6 Management of Dye Laden Fungal Biomass

The major hindrance faced after dye removal process is the disposal of dye laden microbial biomass. Only a few studies address to the problem posed by the generation of dye laden microbial slurry. Nigam et al. (2000) utilized different agricultural residues, such as wheat straw, wood chips and corn-cob shreds for the biosorption of mixture of dyes containing Cibacron Red, Remazol Navy Blue, Remazol Red , Cibacron Orange , Remazol Golden Yellow , Remazol Blue, Remazol Turquoise Blue and Remazol Black B dyes . After biosorption, the waste slurry is utilized as a substrate for solid state fermentation by two white-rot fungi ; Phanerochaete chrysosporium and Coriolus versicolor. After the enzymatic degradation, the spent fermentation slurry was used as a soil conditioner. A variant approach was adopted by Kaushik et al. (2013), wherein the spent fermentation slurry, containing fungal biomass of A. lentulus and corn cob, was utilized for the biosorption of Acid Navy Blue dye and the disposal of dye laden slurry was accomplished through vermicomposting , resulting in the production of compost ideal for disposal in the soil. Although these studies provide encouraging results to overcome the waste management problem, still more studies are required in this regard to provide viable and sustainable options.

7 Future Perspectives

Currently biological removal of synthetic dyes is a widely researched topic. Yet, certain research gaps can still be identified which are important to be addressed for field application of the technology.
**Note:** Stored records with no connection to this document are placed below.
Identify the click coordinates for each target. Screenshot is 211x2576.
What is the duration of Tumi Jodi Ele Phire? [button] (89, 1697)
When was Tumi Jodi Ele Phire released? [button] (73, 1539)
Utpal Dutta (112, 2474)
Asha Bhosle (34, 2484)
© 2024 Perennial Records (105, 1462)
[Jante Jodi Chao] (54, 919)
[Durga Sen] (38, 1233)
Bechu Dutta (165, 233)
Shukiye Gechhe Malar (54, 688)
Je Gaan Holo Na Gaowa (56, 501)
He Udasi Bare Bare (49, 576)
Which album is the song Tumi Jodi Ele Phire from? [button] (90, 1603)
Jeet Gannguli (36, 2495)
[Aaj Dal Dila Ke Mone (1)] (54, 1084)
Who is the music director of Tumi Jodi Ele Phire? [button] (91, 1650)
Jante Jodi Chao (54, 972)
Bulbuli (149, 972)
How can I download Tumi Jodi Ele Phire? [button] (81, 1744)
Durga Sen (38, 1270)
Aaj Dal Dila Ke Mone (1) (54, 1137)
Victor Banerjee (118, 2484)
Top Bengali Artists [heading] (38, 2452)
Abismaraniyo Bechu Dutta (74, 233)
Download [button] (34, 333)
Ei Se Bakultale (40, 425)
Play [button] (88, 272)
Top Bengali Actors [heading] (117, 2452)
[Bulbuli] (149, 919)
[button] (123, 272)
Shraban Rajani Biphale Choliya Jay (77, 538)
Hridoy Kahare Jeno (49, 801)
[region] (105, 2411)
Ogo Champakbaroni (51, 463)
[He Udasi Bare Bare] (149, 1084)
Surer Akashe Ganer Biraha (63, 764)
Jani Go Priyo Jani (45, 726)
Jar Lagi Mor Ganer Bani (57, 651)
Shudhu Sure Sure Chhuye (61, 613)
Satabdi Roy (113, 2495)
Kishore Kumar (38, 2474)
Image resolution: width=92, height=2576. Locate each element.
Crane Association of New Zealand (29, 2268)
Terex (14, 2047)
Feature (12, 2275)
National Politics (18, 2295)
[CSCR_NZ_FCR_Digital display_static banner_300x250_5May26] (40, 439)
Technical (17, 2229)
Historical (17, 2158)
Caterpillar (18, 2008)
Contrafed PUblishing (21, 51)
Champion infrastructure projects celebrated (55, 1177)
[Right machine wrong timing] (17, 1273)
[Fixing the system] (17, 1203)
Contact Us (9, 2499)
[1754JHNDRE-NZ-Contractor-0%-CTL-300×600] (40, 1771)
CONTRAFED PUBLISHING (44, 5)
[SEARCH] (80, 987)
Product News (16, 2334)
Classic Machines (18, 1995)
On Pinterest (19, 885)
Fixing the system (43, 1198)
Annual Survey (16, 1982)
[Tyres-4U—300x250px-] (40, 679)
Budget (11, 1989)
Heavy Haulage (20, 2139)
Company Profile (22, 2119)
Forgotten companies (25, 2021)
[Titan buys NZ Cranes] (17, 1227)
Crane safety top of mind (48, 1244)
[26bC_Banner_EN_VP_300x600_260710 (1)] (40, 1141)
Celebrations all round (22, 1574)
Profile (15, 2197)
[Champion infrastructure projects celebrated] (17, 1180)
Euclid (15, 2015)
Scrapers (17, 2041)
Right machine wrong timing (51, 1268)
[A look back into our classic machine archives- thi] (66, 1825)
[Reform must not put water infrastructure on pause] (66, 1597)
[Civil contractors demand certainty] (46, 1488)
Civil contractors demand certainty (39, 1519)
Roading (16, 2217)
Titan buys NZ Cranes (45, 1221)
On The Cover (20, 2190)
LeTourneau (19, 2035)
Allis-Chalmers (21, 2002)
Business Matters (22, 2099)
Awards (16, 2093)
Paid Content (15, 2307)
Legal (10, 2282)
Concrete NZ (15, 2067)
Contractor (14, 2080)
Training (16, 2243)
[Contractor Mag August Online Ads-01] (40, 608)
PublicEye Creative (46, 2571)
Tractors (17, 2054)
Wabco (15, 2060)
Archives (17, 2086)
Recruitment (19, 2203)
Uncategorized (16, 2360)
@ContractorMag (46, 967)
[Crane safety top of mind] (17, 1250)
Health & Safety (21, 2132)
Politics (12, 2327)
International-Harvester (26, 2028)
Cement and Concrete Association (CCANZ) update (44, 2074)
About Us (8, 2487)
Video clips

Majority of the reports available on this aspect indicate the optimum pH for fungal growth to be in acidic range as well as in mesophilic range. On the contrary, the pH of the dye effluent usually lies in the alkaline range and is released from the industry at high temperatures. Therefore, for a biological process to be effective at the industrial scale, it is important that the selected microbe should be able to grow in alkaline pH and to withstand high temperatures as well. Apart from containing a mixture of dyes, the effluent contains many other compounds, i.e. salts which can interfere with the process of dye removal. Thus, in addition to the studies with single dye solution, removal of dye mixtures and the effect of dye auxiliaries and validating the efficiency of the isolates in real effluent should be taken up.

Also, in order to ensure commercial application in remote industries, it is important to develop the seed culture in a form which can be easily transported and stored without requiring much energy inputs. Recently, attempts have been made to develop a carrier based microbial formulation for remediation of heavy metals and dyes from wastewater (Sharma 2009; Kaushik 2011; Mishra 2013).

8 Conclusion

Synthetic dyes are widely used in textile, dyeing, tanning, food and paper industries and are released into the environment through waste waters coming out from these industries. A lot of research has focused on mycoremediation of synthetic dyes which could offer an attractive decentralized system. A critical assessment of the recent studies indicates that a strong foundation of an efficient mycoremediation process can be laid by meticulously choosing fungal strains tolerant to high pH, temperature and salt concentration, and designing consortiums of such strains with variable mechanisms of dye sequestration . This could be the first step to ensure a reliable process performance. Further, the process cost, inputs, rates and dye uptake capacities can be optimized through statistical process optimization tools that help ascertain interactive effect of several process variables. Significant advancements have been made in the area of appropriate bioreactor designs which need to be testified at pilot scales. Further, integration of physico-chemical techniques with mycoremediation offers a novel approach for handling synthetic dyes . Nevertheless, more efforts must go in to address the need for user-friendly formulated products (of robust fungal strains/consortium) as well as fate of dye laden fungal sludge to establish the mycoremediation tool as eco-friendly process.